Please give back each entry below unaltered, leaving the pictures out.

→ **Stored records**:
········

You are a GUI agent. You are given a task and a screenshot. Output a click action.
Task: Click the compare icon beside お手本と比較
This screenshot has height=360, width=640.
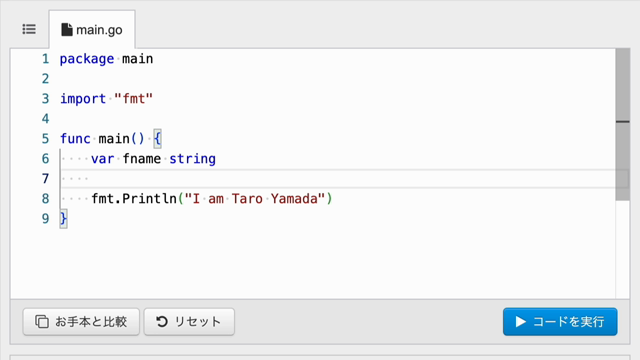click(42, 322)
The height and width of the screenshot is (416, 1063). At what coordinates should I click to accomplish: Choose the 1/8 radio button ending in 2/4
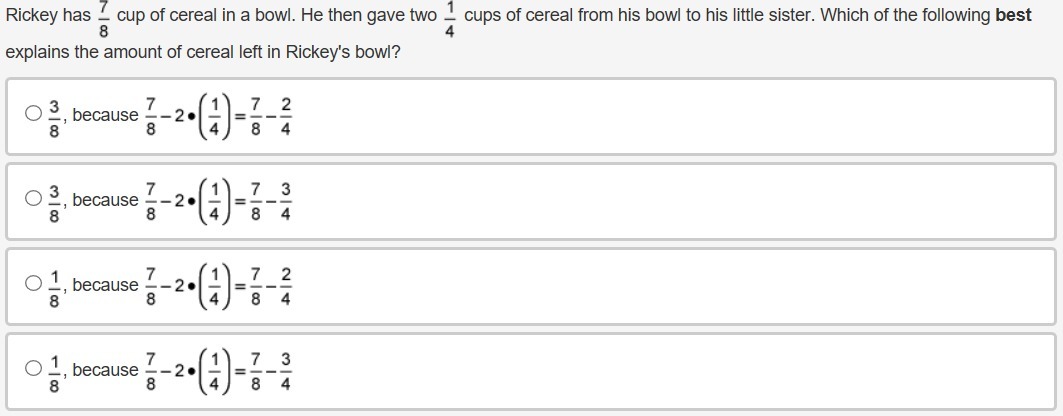point(34,284)
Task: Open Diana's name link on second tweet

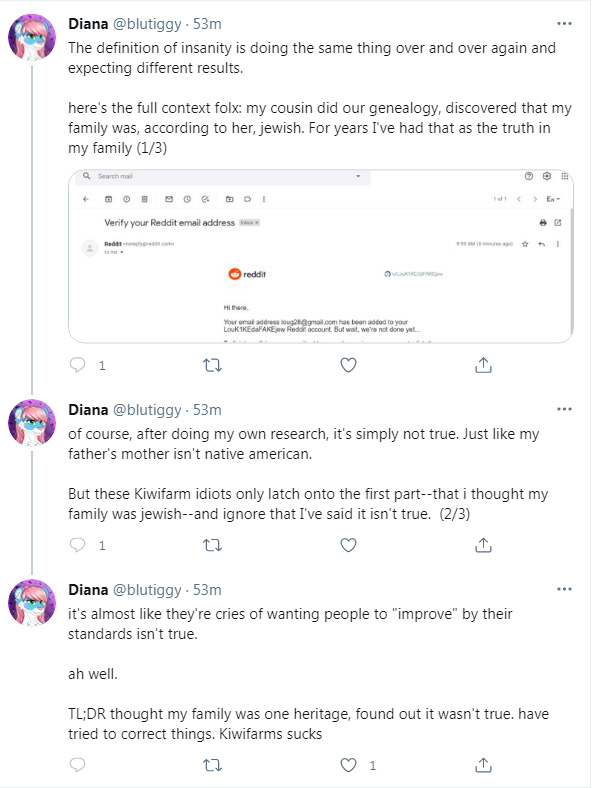Action: (x=88, y=410)

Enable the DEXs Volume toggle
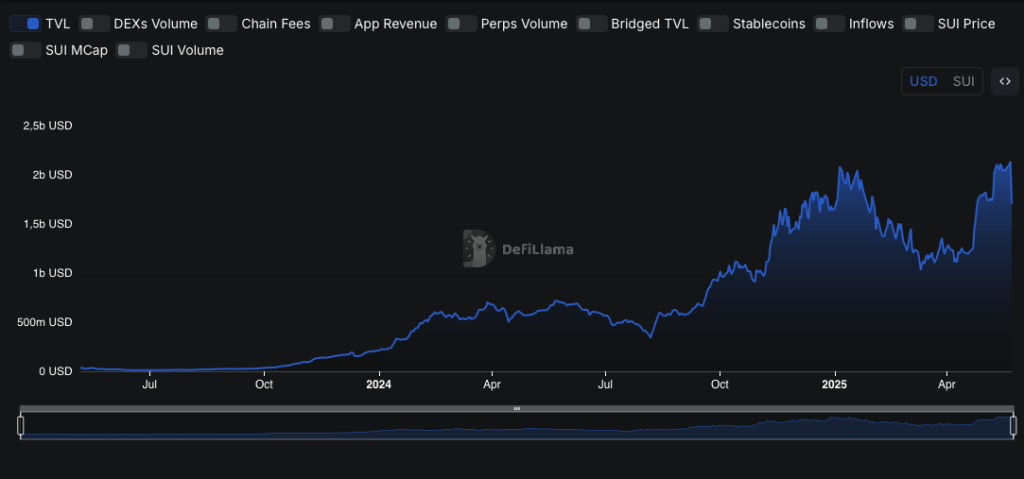click(x=94, y=23)
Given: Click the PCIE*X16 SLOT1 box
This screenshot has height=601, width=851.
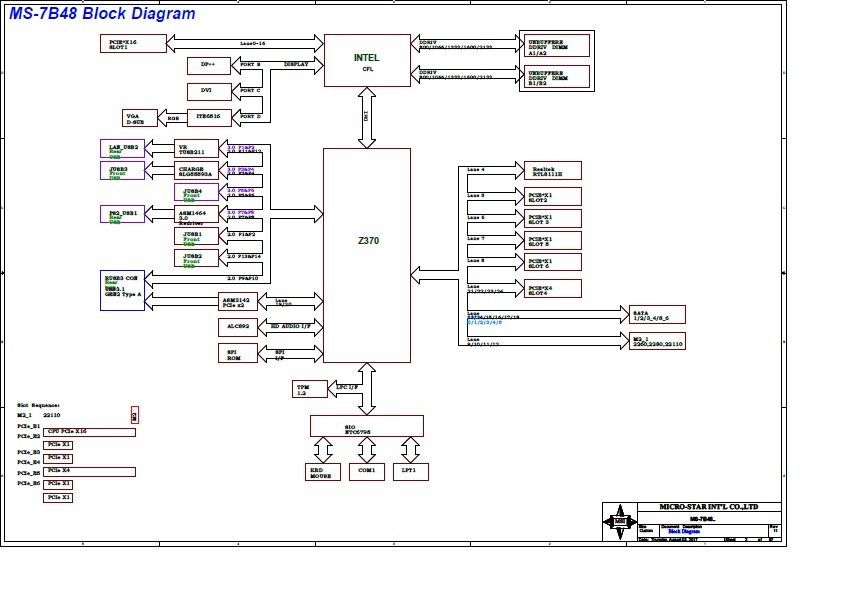Looking at the screenshot, I should (x=132, y=43).
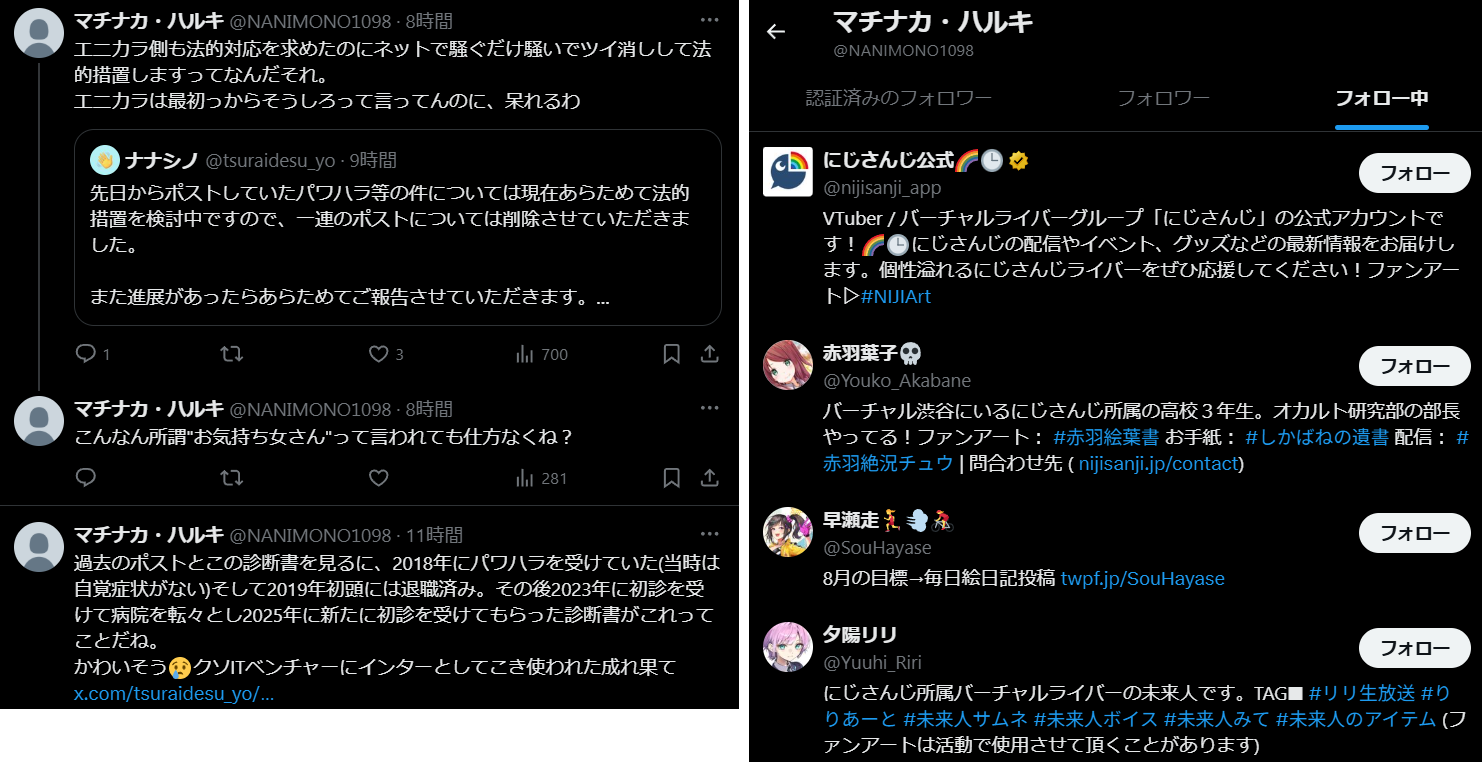Viewport: 1482px width, 762px height.
Task: Switch to the 認証済みのフォロワー tab
Action: [x=898, y=98]

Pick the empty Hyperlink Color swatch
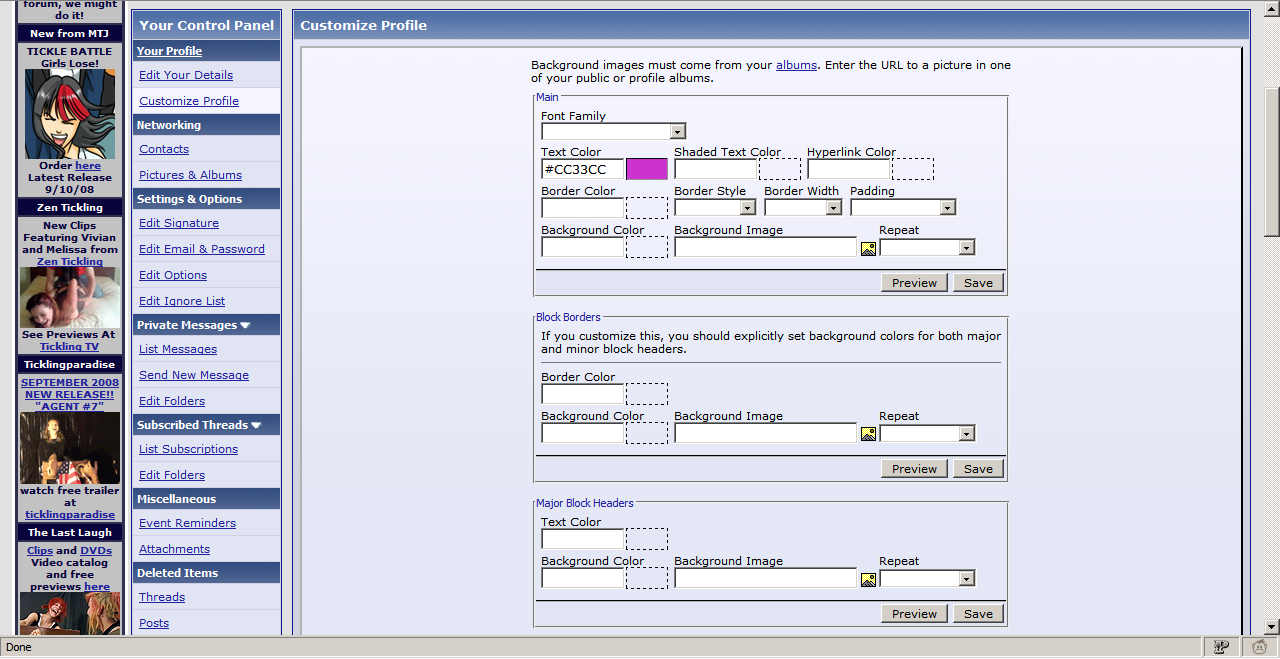click(913, 169)
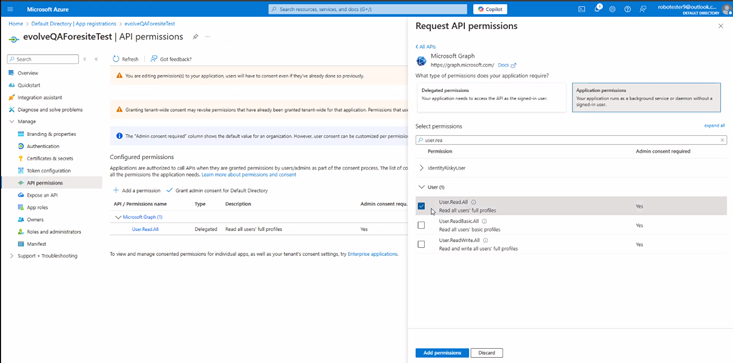The height and width of the screenshot is (363, 733).
Task: Open the Azure portal hamburger menu
Action: tap(11, 9)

········

→ **Written reply**:
You are a GUI agent. You are given a task and a screenshot. Output a click action.
Task: Click the compare icon beside お手本と比較
This screenshot has height=360, width=640.
click(42, 322)
The height and width of the screenshot is (416, 1063). At what coordinates should I click to accomplish: Choose the 1/8 radio button ending in 2/4
point(34,284)
Task: Open Diana's name link on second tweet

Action: (x=88, y=410)

Enable the DEXs Volume toggle
click(x=94, y=23)
Given: Click the PCIE*X16 SLOT1 box
This screenshot has height=601, width=851.
Looking at the screenshot, I should (x=132, y=43).
Viewport: 1482px width, 762px height.
Task: Switch to the 認証済みのフォロワー tab
Action: [x=898, y=98]

Pick the empty Hyperlink Color swatch
click(913, 169)
The height and width of the screenshot is (363, 733).
Task: Open the Azure portal hamburger menu
Action: tap(11, 9)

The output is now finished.